Dataset records

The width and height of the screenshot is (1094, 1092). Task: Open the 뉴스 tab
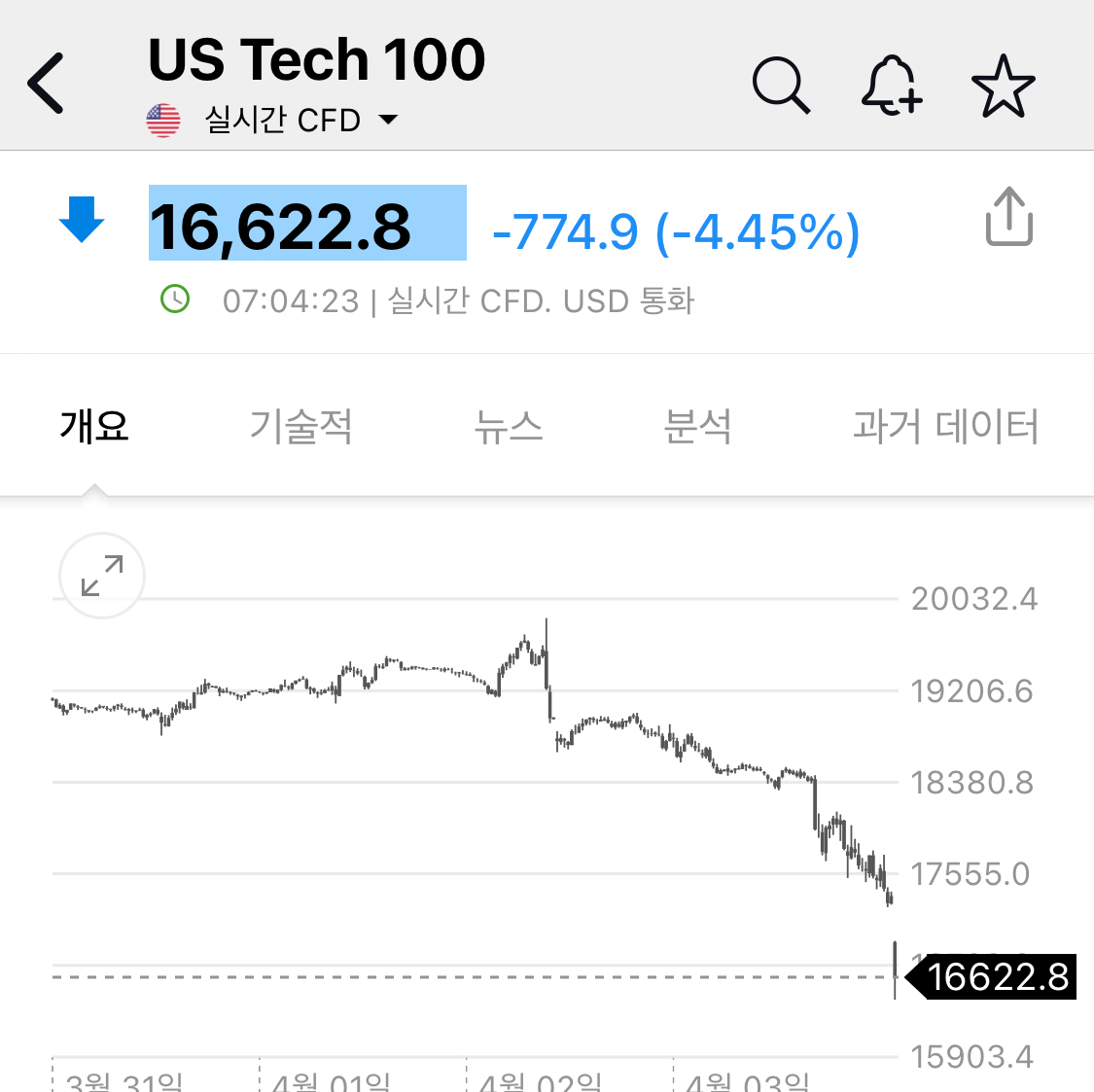tap(508, 426)
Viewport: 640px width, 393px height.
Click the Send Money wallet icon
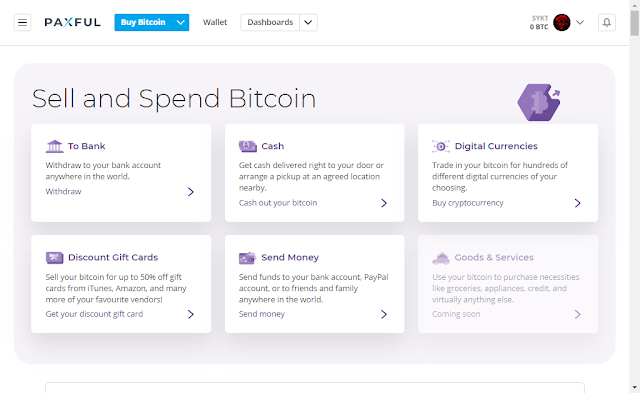click(x=247, y=258)
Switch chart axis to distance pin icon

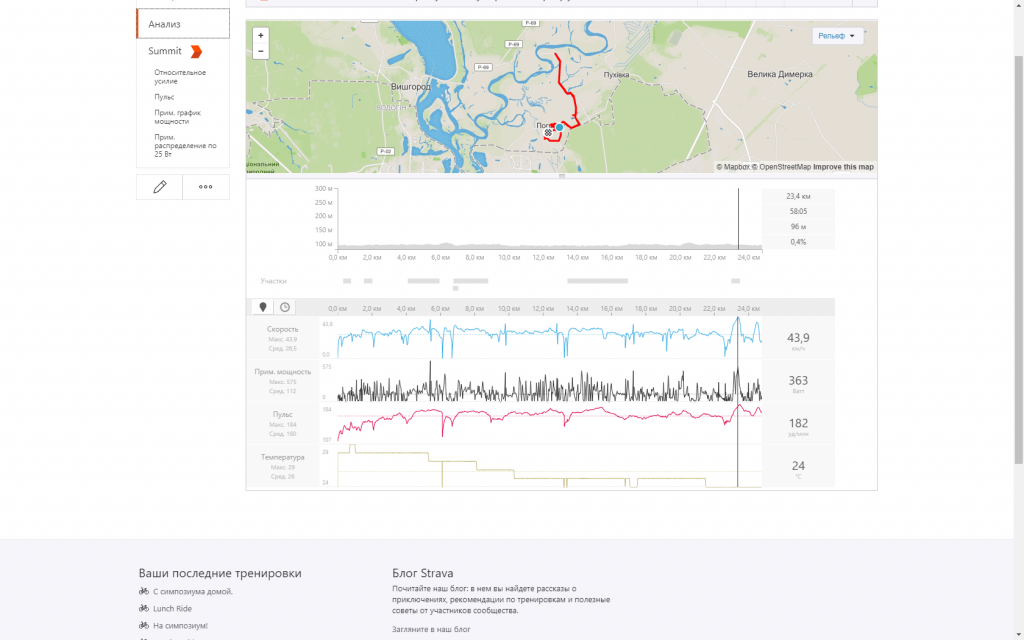[263, 307]
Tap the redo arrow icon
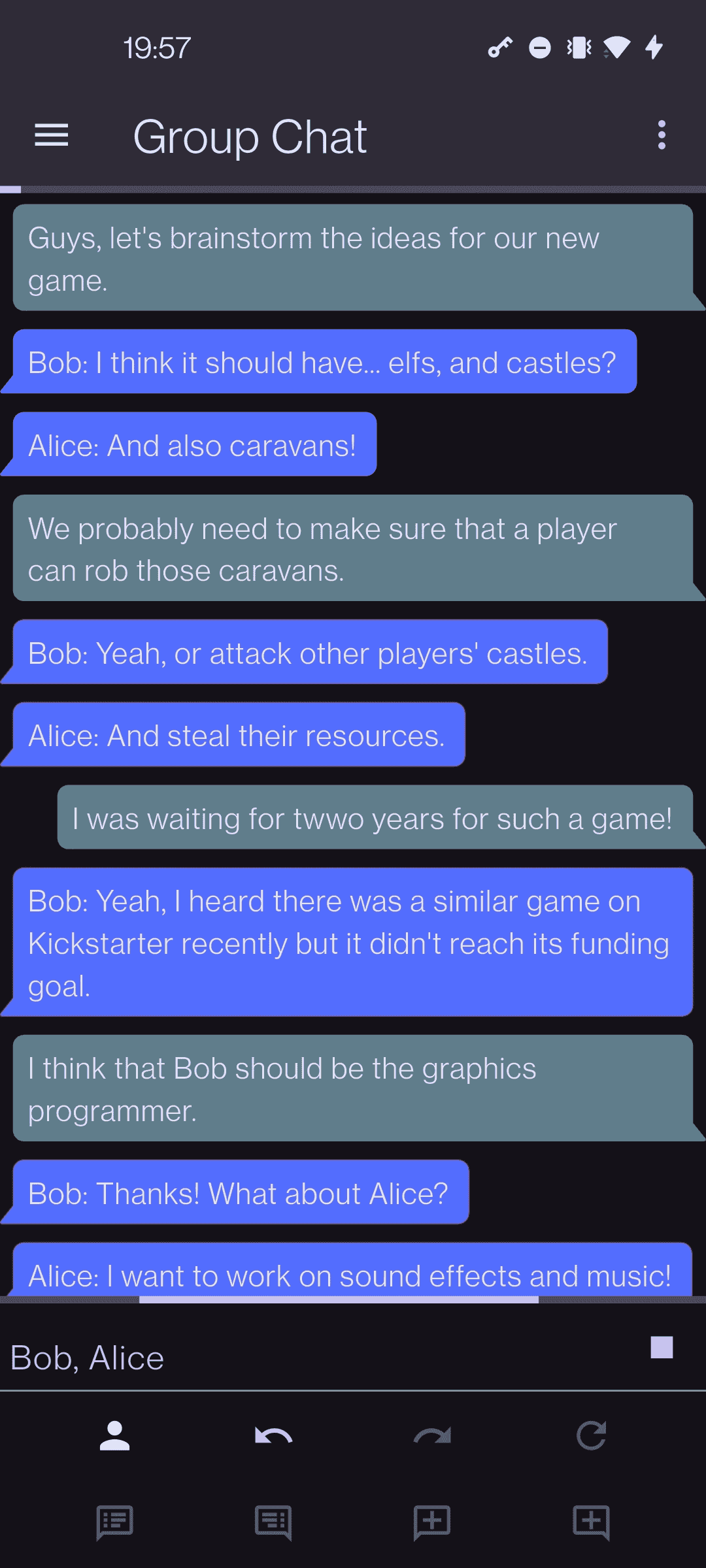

REQUIRED WORK
Output all the data, exactly, without images.

YOUR RESPONSE
The width and height of the screenshot is (1094, 1092). Task: Open the 뉴스 tab
tap(508, 426)
Viewport: 640px width, 393px height.
Click the Send Money wallet icon
click(x=247, y=258)
Switch chart axis to distance pin icon

[263, 307]
Tap the redo arrow icon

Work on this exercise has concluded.